There are many ways of defining (or conceptualizing) power. Perhaps the most compelling definition of power is provided by the brilliant German sociologist Max Weber. Weber defines power as “the probability that one actor in a social relationship will be in a position to carry out his will despite resistance, regardless of the basis on which this probability rests.” Elsewhere he defines power as “the chance of a person or of a number of persons to realize their own will in a collective action even against the resistance of others who are participating in the same action.” Either definition will do. (These, along with many other sociological definitions, are found in Weber’s Economy and Society, published in 1921 shortly after his death from the Spanish Flu.)

Power presents with variable quality. For example, authority is a form of power said to be legitimate (authority = power + legitimacy). The power exercised by an authority is valid not in a logical sense but in a social one. Legitimacy is the crucial element in presenting one’s power as authority and on this basis make claims that power is validly applied. The status of legitimacy is achieved through various methods. Here’s one: Establish an arbitrary rule that only people with racial power can be racist (with the possible exception of the powerless who collaborate with the powerful). Then theorize power in such a way that your speech and action cannot be racist by definition.
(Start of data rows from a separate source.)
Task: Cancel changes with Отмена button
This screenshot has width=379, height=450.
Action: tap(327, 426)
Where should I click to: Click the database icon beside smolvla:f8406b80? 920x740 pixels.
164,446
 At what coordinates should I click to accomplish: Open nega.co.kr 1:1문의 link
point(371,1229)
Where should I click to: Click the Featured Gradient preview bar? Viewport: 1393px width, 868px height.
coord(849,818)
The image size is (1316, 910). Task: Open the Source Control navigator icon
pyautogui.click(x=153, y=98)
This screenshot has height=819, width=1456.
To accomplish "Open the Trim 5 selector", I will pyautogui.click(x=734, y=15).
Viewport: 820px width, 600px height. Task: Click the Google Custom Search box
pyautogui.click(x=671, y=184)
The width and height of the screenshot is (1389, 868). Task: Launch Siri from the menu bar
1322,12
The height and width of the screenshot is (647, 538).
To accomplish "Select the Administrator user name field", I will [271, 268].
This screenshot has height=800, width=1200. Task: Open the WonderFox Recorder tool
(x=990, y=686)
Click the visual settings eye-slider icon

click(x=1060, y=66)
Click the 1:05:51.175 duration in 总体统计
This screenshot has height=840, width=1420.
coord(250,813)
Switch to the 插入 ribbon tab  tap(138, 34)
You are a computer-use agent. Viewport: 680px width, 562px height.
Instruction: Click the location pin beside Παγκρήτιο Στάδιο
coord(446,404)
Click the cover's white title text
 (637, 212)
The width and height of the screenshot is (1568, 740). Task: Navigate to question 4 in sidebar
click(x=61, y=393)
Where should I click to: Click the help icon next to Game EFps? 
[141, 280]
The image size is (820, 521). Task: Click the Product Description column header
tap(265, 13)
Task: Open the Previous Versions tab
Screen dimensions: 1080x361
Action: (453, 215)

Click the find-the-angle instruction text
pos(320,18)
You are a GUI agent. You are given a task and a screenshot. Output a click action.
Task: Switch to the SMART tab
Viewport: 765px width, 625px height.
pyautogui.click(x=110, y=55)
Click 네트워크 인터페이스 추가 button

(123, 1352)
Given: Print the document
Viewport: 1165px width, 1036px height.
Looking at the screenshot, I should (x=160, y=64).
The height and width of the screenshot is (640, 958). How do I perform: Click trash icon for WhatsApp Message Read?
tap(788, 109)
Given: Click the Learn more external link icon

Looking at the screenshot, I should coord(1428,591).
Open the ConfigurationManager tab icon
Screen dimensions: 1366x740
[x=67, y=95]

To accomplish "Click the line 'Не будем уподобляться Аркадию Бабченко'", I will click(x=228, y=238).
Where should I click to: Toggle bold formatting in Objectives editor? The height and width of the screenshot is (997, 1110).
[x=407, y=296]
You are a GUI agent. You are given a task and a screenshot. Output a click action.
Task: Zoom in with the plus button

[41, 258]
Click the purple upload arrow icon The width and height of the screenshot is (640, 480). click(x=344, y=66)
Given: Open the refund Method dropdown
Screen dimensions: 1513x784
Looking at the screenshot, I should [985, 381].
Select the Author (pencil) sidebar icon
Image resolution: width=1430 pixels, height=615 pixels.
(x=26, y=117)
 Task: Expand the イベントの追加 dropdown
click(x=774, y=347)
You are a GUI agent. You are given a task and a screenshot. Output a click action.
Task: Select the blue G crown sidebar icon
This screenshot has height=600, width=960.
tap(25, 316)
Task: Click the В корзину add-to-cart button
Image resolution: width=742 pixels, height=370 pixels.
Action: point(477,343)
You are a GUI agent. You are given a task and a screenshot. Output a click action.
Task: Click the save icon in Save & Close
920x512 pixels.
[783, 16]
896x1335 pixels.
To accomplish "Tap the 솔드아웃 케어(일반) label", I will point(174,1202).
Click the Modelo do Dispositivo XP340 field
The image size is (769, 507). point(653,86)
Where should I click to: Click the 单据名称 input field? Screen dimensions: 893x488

In other words, since discrimination = prejudice + power, pretend you’re powerless. Perceived powerlessness is a source of legitimacy. It can be used to extract benefits from others. The proof that it is pretending is that the rule and theory emanate from a position of authority. Moreover, those you accuse of being the only ones who can be racist agree that this is true. They give racial power legitimacy. It seems that there is some confusion over who has the power.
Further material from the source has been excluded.